** Parts of the exercise **
1) From the article on SpaceX's IPO, transcribe the stretch from "Both companies are" through "in its prospectus.".
2) Using the article on SpaceX's IPO, decide whether each statement agrees with it. Answer yes or no for each and quote the words from the article that settle it.
(a) SpaceX aims to raise about $75 billion in its IPO.
(b) Rocket Lab's Electron has a maximum payload of about 13,000 kilograms.
(c) All of Starship's R&D flights since 2023 have been successful.
3) List every rocket named in the article on SpaceX's IPO.
++++ Document section
SpaceX’s upcoming IPO promises to be not only a watershed for the space industry, but a landmark in financial markets. The company—which includes the world’s leading space-launch business, its largest satellite broadband provider, and a money-burning AI division—aims to raise about $75 billion, at an estimated valuation of $1.75 to $2 trillion. 

Only a decade ago, “the concepts of reusable rockets and low-cost miniaturized satellites were perceived as a bit of a curiosity,” says James Bruegger, chief investment officer at space-focused Seraphim VC. “Now we’re on the cusp of the biggest IPO in history being a space business.”

The company’s valuation is tied to a grand vision of space’s future, rather than the fundamentals of SpaceX’s business today. In SpaceX’s IPO prospectus, the company states that its mission is nothing less than “to understand the true nature of the universe, and to extend the light of consciousness to the stars.” Its current space efforts, it claims, could one day “lead to the emergence of new trillion-dollar markets on the Moon, Mars, and beyond.”

But if you want to understand SpaceX’s business today—and what its IPO will mean for the broader space economy—you need to cut through the froth and grapple with the underlying economics, technological realities, and geopolitics that are actually shaping the space race. 

Launch capacity remains a massive bottleneck

The start of the private space era began 18 years ago, with the launch of SpaceX’s Falcon 1 rocket. Today just two entities outside of China and Russia are delivering payloads into orbit frequently and reliably: SpaceX and Rocket Lab. 

There is an order of magnitude difference between them. SpaceX completed 165 orbital launches in 2025—accounting for nearly 51% of total launches worldwide and sending aloft 85% of all satellites last year. Rocket Lab had 21 successful launches, including orbital and suborbital missions. With a maximum capacity of 13,000 kilograms, SpaceX’s Falcon 9 rocket makes Rocket Lab’s Electron, with a maximum payload of about 300 kilograms, look rather puny.

Both companies are transitioning to next-generation rockets—and both are behind schedule. Developed at a cost of more than $15 billion, SpaceX’s Starship is designed to deliver 100 metric tons to Earth orbit in its current fully reusable configuration, and double that in future versions. Starship is central to all of SpaceX’s future aspirations, “unlocking growth through our unique vertically integrated business model,” as the company says in its prospectus. 

Starship has made 12 R&D flights since 2023, six successful; its most recent launch, last week, was mostly successful. The company says it expects to start payload delivery to orbit in the second half of 2026.
++++++++
++++ Data
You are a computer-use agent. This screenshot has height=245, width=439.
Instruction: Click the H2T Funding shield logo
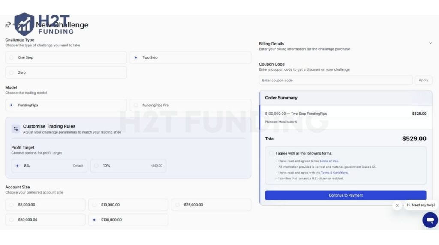tap(24, 24)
++++++++
** The replies **
1)
Both companies are transitioning to next-generation rockets—and both are behind schedule. Developed at a cost of more than $15 billion, SpaceX’s Starship is designed to deliver 100 metric tons to Earth orbit in its current fully reusable configuration, and double that in future versions. Starship is central to all of SpaceX’s future aspirations, “unlocking growth through our unique vertically integrated business model,” as the company says in its prospectus.

2)
(a) Yes: "aims to raise about $75 billion"
(b) No: "Rocket Lab’s Electron, with a maximum payload of about 300 kilograms"
(c) No: "Starship has made 12 R&D flights since 2023, six successful"

3)
Falcon 1
Falcon 9
Electron
Starship